TASK GOAL: What is the number of lines in the entries below that include the word "computer"? Provide the number only.
^^^^^^^^
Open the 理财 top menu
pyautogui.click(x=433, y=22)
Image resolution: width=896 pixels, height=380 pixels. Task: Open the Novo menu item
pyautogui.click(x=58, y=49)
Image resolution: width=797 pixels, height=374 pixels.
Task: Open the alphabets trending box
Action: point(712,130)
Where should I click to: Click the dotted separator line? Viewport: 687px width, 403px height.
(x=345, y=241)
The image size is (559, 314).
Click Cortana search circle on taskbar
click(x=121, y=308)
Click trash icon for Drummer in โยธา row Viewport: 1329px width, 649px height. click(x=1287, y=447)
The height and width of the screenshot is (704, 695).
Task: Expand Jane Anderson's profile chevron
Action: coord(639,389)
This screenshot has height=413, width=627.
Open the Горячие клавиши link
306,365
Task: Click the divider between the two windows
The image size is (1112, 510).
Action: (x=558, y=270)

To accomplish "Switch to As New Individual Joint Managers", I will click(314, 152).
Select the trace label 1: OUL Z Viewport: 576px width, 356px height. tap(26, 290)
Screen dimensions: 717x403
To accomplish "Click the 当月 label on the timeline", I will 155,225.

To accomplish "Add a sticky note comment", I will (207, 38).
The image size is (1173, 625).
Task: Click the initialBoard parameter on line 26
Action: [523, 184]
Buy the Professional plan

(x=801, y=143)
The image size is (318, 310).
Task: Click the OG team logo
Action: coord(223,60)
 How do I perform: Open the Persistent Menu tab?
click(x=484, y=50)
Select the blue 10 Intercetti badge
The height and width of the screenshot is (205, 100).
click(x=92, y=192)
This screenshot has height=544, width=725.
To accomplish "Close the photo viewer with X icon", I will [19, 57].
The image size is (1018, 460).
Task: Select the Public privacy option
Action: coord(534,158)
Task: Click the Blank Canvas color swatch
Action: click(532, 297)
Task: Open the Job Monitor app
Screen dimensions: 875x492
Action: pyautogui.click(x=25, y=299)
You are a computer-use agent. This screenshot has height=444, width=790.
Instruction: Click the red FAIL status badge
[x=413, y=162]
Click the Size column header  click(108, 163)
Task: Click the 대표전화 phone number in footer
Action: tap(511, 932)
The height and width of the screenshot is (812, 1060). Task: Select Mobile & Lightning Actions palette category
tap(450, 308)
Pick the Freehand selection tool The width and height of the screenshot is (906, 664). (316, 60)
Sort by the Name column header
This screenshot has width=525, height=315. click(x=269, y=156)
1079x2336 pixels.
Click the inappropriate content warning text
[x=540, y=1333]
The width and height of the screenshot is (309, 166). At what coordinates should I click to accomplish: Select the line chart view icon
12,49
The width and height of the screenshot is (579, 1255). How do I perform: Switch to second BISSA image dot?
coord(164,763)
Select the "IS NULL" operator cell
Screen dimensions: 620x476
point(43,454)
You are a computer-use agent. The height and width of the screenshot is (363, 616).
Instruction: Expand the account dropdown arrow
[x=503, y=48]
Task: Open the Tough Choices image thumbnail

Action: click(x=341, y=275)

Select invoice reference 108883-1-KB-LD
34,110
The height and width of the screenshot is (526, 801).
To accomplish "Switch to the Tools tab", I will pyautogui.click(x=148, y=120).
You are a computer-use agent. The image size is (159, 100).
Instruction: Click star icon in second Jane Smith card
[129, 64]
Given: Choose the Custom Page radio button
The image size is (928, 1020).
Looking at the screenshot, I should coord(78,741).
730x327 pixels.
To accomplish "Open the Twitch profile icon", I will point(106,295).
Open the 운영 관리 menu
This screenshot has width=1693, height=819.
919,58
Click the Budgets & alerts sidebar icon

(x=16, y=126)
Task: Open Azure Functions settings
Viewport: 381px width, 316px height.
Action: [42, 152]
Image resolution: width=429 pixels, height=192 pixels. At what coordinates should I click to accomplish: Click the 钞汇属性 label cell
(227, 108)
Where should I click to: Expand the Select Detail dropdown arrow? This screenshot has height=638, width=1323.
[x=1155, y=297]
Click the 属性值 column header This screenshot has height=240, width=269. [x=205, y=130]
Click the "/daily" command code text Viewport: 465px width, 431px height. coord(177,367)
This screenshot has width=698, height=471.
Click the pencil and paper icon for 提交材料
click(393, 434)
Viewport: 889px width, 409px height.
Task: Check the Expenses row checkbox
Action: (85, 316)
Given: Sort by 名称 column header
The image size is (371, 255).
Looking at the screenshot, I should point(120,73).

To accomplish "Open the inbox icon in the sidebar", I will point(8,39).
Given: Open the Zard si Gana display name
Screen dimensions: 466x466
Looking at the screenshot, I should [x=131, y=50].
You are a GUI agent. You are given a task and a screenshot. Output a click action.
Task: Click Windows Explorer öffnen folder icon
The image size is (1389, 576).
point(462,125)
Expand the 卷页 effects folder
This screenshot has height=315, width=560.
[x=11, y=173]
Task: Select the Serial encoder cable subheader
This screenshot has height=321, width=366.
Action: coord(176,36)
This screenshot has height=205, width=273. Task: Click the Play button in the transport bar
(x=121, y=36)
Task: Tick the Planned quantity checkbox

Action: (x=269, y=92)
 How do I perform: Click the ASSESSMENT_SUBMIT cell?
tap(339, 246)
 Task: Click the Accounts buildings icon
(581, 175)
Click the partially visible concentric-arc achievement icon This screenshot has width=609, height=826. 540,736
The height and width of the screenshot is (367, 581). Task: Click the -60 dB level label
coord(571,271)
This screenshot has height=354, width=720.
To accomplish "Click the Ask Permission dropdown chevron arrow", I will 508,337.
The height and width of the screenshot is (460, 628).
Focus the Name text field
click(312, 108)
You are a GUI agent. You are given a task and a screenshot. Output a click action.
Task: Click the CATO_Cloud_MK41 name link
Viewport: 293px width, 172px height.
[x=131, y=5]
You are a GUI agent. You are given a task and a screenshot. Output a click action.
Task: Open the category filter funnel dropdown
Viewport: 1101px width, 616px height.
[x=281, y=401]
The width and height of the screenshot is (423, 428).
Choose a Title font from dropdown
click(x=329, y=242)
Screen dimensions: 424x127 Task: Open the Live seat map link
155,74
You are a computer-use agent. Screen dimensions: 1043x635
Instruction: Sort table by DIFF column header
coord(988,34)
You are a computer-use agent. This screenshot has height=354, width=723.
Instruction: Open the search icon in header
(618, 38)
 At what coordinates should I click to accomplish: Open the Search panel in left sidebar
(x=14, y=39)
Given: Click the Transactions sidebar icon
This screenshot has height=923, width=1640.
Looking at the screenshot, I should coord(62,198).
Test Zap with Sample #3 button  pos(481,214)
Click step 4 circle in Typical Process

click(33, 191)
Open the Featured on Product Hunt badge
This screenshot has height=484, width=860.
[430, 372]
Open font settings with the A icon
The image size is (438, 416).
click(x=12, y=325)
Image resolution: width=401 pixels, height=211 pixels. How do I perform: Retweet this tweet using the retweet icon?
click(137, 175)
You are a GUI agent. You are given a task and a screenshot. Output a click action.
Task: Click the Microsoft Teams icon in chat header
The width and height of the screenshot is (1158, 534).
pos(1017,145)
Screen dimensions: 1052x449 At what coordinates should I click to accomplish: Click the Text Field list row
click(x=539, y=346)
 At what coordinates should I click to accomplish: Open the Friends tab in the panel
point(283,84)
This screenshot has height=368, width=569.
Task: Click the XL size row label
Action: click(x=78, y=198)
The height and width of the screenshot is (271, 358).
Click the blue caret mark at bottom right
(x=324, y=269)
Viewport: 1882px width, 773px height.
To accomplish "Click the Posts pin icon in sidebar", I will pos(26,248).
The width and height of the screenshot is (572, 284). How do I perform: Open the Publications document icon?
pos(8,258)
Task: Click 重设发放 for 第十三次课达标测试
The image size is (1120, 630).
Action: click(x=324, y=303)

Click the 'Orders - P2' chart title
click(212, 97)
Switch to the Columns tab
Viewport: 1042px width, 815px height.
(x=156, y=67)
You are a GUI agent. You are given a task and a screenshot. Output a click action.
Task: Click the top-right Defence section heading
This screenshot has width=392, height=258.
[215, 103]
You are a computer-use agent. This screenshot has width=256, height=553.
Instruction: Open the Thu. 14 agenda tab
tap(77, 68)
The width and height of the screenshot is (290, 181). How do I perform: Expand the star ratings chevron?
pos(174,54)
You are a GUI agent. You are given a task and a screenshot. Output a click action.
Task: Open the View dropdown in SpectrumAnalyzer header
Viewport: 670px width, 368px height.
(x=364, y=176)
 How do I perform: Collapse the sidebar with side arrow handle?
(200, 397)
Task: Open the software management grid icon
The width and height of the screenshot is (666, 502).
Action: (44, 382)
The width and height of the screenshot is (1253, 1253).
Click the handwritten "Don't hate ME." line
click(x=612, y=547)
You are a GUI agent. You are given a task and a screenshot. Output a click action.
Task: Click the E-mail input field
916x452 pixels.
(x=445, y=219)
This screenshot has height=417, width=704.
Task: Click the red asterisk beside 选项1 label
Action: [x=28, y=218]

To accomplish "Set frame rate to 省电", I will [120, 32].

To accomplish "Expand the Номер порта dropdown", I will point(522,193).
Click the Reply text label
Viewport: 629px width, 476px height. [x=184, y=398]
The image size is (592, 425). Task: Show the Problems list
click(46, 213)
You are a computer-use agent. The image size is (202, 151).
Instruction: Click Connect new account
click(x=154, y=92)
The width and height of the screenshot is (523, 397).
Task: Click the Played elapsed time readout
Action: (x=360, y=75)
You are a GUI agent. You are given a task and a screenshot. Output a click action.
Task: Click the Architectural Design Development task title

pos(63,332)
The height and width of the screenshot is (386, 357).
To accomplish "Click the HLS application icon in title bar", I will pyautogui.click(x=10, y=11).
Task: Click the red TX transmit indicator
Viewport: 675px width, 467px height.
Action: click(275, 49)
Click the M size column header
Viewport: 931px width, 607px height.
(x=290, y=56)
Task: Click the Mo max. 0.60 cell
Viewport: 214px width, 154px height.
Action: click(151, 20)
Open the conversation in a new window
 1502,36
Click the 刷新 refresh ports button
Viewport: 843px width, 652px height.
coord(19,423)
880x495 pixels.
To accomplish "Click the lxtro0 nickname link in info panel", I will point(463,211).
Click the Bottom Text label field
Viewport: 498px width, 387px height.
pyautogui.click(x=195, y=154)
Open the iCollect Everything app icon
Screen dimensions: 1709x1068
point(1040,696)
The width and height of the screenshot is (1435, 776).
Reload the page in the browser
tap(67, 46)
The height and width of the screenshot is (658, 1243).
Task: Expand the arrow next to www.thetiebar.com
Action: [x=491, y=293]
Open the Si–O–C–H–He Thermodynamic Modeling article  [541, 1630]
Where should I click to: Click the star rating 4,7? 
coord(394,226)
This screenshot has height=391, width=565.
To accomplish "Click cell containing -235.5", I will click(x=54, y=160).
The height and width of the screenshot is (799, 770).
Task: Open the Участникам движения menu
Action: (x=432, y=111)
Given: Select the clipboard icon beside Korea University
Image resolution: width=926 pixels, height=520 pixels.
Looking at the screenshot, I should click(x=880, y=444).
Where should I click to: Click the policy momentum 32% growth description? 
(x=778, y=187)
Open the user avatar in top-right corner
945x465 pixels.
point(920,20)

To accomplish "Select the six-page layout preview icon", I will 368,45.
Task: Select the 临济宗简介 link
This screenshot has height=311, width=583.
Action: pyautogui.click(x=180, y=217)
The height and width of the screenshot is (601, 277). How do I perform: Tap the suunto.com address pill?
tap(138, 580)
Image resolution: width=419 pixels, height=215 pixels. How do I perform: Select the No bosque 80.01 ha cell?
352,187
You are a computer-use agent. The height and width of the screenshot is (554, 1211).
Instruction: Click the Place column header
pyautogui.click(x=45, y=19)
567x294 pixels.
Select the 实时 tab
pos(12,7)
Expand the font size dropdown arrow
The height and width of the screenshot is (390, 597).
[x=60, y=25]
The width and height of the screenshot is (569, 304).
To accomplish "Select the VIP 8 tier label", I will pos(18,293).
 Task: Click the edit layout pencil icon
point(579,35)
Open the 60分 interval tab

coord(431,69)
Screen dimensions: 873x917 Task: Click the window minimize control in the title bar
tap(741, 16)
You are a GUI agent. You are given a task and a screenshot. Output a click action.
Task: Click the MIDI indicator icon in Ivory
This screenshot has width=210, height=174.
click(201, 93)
^^^^^^^^
SOLUTION: 8